I have been in many meetings and seminars over the past few years where I have been astounded at the response that CISOs, CIOs and IT Directors have given when a point has been raised that risk transfer might be of help.
The type of risk transfer generally being referred to is provided through insurance products covering such areas as business interruption, errors and omissions and cyber liability.
A typical reaction by an IT or InfoSec executive when asked whether cyber insurance should be considered is that they have sufficient security and availability systems in place, firewalls, intrusion detection systems etc. so why would they need insurance!
I am not sure why this position is taken and generally think that it can best be explained by both a lack of organisational maturity that IT and IT Security have within the halls of their organisations: I have found that many senior IT managers simply don't come into contact with those colleagues who manage their organisations insurance portfolio - usually the Chief Risk Officer, Finance Directors or Company Secretary.
In trying to draw analogies on this lack of appreciation for the value of insurance, one which seems to resonate is that of the Facilities Manager explaining to their Board that they simply didn't see the need for buildings and fire insurance. After all, they have installed smoke detectors and a sprinkler system. The Board should appreciate the fact that costly insurance premiums were avoided.

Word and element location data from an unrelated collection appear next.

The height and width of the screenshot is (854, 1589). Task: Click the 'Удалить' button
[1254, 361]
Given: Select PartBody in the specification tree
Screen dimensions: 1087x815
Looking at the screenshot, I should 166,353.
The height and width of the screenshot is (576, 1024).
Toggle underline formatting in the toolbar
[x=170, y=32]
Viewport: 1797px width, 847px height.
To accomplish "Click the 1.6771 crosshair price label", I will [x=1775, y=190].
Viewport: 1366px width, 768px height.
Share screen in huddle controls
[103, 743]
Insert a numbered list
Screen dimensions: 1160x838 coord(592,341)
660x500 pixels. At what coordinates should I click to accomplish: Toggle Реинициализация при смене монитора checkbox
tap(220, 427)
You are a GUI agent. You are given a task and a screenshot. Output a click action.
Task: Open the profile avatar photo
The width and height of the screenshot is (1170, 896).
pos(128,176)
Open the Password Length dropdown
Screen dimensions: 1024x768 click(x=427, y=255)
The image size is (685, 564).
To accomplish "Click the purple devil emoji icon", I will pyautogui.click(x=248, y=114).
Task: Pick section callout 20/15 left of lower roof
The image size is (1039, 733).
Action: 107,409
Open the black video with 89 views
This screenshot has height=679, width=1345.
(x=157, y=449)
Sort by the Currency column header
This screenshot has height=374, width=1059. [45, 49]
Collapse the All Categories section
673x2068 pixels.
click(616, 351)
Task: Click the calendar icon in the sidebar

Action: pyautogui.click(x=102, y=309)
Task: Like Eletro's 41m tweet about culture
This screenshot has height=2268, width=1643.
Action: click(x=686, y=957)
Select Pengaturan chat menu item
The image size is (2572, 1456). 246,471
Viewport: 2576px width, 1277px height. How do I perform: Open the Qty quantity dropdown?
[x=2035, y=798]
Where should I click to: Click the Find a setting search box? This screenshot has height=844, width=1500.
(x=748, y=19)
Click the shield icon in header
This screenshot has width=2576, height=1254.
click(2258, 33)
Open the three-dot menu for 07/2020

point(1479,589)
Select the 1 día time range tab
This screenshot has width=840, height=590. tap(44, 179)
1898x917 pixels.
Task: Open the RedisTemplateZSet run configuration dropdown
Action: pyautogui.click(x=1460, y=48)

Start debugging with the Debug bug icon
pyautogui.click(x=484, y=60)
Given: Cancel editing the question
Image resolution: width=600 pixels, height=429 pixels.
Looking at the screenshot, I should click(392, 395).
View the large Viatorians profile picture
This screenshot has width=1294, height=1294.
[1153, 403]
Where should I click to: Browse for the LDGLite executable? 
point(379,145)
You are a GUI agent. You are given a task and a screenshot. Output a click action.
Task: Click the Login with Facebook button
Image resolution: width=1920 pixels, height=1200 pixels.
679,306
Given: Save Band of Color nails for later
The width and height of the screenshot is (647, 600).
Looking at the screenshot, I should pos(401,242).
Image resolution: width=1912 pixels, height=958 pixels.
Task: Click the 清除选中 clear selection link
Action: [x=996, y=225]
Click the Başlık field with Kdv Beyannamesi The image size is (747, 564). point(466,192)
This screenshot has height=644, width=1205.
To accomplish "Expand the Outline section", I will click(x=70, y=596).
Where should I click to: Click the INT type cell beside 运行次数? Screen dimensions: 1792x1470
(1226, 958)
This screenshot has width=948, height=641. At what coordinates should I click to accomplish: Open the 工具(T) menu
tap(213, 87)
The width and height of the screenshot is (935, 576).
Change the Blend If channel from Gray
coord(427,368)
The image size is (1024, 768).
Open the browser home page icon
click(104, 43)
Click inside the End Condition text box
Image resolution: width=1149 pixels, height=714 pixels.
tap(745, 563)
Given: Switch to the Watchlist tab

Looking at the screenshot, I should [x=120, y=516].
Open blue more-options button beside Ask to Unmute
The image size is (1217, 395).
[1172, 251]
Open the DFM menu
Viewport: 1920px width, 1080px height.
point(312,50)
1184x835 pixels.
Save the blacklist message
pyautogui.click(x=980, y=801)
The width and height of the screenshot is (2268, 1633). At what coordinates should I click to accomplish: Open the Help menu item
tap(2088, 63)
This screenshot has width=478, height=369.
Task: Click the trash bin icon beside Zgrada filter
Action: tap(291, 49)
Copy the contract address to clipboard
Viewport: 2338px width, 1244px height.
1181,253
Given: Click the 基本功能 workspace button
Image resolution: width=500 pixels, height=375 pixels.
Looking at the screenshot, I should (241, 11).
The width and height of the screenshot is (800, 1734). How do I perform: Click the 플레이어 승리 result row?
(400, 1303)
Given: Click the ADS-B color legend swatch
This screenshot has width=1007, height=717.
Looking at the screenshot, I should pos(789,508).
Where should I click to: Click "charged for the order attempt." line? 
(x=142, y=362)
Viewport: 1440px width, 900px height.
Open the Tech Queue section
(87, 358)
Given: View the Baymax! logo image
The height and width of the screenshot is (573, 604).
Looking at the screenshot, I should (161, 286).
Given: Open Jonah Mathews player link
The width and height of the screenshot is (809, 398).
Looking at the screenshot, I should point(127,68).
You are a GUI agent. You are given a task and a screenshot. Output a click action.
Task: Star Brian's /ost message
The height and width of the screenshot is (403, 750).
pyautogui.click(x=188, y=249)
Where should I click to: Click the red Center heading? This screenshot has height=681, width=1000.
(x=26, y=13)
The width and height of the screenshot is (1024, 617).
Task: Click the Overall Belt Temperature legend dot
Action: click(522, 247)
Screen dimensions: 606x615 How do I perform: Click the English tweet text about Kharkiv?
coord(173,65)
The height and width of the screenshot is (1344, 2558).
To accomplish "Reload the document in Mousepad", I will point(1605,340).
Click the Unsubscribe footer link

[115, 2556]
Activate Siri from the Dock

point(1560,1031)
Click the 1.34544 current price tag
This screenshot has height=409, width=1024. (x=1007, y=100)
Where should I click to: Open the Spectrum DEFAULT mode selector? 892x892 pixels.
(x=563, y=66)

Surely it won't take too long to re-build the burned out shell of their office HQ? Blimey, they should be thanking him!
The significant rise in cyber breaches coupled with the recently reported spiraling rise in cybercrime and associated costs is leading to a greater and more positive realisation that cyber insurance is a worthwhile additional safeguard - perhaps not only for the business generally but also to protect the IT budget which may well take a bit of a pounding in response costs should an incident occur.
So I welcome this more embracing approach to risk transfer. Coupled with an intelligent mix of other risk treatment approaches; mitigation, avoidance and, of course acceptance it heralds a new and more mature way to manage business risk effectively.